5) Learns lessons-learned: While humanitarian aid and development are not as old as other fields (accounting or urban-planning), there is already a substantial body of experience and lessons-learned. Good aid does not repeat the mistakes of the past. While this sounds simple, in my experience this also can require an amazing level of organizational discipline (organizational discipline is a common theme…), particularly (again) where an organization is founded on the premise of a specific kind of activity, particularly where that activity contravenes known best-practices. The existence still of foreign-run “orphanages” across the Third World are but one outstanding example in real-life.

Learning the lessons-learned also requires that an individual, project or startup NGO be aware of the history, be looped into the overall aid conversation, be current with industry thinking. This, also, requires organizational bandwidth and (wait for it…) discipline. It requires that people prioritize thinking and learning along with doing. It requires that organizations dedicate resources towards participating in learning events (sometimes feel like HRI-style “life-saving meetings”). It requires participation in coordination specifically, and generally being part of the larger community of practice overall. While few people would argue against learning the lessons learned in principle, in actual practice the realities of tight budgets, scarce resources, and staff already working 18-hour days frequently mean that the lessons learned do not get learned. And the result is frequently that while as an industry we know what to do and how to do it, many individual entities within the industry don’t.

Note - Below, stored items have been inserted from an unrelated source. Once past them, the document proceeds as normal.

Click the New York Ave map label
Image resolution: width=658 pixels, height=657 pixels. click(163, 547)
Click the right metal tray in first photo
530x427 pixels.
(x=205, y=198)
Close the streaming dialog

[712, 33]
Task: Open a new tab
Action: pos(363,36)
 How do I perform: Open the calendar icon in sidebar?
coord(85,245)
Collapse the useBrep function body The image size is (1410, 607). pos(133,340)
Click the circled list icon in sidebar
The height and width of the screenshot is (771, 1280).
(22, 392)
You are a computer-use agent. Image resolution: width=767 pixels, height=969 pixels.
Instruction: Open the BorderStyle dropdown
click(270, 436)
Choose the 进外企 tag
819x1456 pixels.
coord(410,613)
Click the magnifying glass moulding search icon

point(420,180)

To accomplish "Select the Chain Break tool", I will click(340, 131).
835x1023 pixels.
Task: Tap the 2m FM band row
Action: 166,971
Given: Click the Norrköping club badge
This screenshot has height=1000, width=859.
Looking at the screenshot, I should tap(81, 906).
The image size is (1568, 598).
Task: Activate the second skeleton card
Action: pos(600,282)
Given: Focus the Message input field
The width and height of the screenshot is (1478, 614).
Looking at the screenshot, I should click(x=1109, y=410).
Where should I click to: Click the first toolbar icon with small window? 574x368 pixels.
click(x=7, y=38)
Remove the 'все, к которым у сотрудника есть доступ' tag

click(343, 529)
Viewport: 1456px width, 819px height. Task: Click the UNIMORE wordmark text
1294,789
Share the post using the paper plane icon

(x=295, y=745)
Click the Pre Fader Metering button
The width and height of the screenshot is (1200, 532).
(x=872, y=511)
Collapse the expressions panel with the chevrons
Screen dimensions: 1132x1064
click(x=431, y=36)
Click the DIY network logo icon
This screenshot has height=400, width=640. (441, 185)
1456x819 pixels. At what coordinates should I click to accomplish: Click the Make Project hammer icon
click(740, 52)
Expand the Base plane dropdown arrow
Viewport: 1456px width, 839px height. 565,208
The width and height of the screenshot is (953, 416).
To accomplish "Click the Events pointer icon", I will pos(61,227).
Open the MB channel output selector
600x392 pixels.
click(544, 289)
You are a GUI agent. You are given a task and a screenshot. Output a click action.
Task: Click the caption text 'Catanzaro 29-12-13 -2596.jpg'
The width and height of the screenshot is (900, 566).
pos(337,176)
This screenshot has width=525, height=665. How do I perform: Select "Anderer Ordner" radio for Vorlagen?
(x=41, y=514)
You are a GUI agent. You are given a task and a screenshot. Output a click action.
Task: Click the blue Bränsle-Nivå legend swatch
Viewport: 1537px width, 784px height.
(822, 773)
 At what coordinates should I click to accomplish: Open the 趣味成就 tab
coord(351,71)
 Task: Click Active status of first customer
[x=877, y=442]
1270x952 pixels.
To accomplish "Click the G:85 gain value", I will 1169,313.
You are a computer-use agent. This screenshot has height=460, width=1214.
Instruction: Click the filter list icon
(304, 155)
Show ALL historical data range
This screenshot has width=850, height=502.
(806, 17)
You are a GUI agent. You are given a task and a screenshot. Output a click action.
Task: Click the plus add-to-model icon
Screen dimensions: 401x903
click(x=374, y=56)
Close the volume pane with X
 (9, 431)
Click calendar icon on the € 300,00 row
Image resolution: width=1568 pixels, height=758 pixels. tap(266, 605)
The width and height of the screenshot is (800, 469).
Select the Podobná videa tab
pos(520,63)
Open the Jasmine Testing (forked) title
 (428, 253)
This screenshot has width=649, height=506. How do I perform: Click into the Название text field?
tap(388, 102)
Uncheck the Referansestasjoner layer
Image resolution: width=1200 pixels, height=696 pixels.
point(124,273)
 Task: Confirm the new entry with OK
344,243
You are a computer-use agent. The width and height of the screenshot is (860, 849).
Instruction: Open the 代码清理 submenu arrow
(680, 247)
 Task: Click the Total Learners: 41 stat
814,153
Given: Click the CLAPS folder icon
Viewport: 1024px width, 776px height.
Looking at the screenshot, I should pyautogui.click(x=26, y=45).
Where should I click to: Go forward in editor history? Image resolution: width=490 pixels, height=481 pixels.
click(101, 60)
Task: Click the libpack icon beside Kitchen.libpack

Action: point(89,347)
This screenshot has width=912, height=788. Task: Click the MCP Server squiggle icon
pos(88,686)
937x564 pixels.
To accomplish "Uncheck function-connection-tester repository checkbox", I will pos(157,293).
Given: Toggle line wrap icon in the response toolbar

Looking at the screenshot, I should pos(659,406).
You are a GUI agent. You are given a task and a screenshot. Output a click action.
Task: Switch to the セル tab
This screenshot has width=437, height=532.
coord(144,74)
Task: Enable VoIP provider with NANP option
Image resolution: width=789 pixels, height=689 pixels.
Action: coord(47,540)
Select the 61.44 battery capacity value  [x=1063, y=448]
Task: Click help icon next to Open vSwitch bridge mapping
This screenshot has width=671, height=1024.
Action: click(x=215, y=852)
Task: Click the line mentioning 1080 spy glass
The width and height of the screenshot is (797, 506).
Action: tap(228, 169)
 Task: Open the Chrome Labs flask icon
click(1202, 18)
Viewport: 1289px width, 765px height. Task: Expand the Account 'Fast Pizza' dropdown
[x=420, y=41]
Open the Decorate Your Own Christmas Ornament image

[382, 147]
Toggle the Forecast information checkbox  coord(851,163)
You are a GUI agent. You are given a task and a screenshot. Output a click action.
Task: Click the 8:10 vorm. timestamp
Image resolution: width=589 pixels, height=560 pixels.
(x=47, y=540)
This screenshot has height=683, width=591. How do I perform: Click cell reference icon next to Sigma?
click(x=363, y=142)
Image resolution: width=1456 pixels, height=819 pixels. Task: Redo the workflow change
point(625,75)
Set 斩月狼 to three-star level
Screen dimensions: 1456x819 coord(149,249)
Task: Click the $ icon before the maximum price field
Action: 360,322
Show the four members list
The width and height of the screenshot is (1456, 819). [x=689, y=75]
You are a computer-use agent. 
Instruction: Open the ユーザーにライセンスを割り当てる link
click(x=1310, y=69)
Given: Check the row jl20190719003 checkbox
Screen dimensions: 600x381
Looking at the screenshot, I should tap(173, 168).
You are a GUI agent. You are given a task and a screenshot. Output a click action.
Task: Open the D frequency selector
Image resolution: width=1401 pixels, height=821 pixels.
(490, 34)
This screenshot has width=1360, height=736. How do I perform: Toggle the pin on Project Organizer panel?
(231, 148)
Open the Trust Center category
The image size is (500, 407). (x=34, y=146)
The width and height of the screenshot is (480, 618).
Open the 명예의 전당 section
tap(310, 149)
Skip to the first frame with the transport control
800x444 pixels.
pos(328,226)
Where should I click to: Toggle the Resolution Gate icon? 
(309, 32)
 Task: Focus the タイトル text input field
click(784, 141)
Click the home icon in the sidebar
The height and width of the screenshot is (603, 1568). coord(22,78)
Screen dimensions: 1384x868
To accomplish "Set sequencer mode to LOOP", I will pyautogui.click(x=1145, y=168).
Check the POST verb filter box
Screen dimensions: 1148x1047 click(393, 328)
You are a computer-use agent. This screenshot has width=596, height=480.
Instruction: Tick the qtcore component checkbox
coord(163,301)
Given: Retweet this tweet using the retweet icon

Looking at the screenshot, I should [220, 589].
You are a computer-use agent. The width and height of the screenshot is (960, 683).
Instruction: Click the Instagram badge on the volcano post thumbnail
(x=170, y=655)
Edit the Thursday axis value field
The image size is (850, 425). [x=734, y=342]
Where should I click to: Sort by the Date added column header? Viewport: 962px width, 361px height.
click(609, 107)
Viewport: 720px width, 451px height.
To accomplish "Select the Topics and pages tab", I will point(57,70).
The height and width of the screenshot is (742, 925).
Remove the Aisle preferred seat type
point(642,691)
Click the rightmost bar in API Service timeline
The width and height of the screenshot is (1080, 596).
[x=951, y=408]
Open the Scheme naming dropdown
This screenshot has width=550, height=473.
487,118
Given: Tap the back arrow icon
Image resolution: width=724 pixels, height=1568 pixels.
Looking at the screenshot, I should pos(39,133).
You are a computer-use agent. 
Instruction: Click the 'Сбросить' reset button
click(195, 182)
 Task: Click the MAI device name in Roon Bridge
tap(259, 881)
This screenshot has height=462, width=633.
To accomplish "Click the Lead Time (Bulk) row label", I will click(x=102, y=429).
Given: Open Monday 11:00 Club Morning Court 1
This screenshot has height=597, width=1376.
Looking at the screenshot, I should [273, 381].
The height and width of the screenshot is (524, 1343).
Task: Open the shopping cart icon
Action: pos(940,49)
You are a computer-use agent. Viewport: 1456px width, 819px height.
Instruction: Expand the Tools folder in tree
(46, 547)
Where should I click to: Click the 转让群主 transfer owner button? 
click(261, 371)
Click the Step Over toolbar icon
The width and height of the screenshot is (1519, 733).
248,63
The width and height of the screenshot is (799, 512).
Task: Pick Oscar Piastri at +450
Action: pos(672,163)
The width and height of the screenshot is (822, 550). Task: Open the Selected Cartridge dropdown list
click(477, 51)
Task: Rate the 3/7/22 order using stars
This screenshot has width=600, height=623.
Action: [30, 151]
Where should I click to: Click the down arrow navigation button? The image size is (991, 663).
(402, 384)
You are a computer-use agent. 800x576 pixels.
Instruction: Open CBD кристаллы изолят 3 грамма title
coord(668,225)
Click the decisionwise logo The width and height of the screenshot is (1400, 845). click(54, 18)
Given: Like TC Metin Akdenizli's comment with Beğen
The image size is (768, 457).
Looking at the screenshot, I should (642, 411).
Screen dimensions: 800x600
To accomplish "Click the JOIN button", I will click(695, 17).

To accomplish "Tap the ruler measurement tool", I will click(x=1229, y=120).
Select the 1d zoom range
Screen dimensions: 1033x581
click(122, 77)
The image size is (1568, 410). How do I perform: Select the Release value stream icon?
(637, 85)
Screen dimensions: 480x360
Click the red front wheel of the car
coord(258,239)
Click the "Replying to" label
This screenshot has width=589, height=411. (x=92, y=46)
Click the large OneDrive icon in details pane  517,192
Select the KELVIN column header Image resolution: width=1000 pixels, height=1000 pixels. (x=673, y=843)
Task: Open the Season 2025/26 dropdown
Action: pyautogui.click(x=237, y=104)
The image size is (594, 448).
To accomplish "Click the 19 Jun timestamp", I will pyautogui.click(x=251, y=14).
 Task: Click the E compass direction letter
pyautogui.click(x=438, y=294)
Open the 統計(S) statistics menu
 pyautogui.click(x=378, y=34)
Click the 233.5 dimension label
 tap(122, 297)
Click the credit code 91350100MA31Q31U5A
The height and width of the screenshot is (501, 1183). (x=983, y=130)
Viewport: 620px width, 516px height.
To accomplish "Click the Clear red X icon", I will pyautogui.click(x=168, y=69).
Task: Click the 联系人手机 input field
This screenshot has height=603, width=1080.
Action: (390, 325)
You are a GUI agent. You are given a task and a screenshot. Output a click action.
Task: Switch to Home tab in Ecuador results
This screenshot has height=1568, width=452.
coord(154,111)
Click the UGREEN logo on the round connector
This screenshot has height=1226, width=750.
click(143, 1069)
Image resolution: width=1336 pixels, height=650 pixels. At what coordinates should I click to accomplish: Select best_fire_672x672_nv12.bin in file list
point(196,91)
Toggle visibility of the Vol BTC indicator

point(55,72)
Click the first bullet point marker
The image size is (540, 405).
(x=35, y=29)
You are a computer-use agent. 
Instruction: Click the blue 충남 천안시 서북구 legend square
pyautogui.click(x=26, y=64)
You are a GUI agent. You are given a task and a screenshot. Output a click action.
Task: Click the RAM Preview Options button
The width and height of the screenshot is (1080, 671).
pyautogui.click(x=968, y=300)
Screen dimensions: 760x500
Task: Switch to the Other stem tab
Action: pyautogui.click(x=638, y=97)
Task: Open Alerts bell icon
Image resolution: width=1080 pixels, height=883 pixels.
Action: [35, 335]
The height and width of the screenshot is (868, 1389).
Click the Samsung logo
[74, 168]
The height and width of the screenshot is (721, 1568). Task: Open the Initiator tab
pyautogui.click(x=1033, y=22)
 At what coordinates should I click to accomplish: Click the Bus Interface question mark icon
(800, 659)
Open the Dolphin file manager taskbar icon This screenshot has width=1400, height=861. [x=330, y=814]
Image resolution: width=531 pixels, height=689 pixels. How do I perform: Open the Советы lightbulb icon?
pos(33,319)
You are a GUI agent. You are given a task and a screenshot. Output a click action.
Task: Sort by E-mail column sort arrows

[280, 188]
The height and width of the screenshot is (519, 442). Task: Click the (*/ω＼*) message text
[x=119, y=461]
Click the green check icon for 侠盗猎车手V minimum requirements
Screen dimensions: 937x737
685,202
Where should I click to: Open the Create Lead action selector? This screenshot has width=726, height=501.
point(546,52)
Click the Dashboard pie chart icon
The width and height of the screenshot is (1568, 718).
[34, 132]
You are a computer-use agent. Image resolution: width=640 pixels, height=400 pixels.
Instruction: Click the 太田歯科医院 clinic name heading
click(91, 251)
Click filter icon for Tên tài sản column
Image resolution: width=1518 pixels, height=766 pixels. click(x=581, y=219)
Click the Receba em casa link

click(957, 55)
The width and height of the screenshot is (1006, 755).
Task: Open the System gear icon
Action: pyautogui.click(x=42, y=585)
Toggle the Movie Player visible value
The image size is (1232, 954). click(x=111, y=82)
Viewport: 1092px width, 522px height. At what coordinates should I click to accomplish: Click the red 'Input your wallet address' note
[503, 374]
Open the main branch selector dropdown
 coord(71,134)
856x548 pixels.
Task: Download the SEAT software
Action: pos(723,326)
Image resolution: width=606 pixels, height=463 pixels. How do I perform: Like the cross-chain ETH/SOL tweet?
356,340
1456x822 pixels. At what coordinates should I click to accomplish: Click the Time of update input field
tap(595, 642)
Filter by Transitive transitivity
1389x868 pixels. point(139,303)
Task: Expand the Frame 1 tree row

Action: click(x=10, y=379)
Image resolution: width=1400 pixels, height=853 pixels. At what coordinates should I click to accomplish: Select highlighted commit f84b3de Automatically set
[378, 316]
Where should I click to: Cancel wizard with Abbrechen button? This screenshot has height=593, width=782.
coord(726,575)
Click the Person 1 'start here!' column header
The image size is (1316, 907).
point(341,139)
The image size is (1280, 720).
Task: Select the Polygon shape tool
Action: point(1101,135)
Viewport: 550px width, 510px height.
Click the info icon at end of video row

Note: But what about “Local”? I know that some of you are already itching to fill my comments thread with hate-mail because I didn’t include something about “local knowledge” or “local NGOs” as one of the five characteristics of good aid. There are two main reasons why I did not:

  • “Local” is a cross-cutting issue: In my direct experience in almost two decades of practice, getting the above five things right invariably means involving local… people, organizations, partnerships, knowledge, etc. When the above five things are done properly (really done properly), “local” happens organically.
  • “Local” is not a magik bullet: The above five apply equally to “local.” And in my experience, local NGOs are just as prone as INGOs, local staff just as likely as expats, to get the above wrong. (see also: here) The concepts of needs-based logic, good process, evidence-based action, picking the right tool for the job, and learning from past experience are as important (and as easy to get wrong) for local NGOs as for INGOs.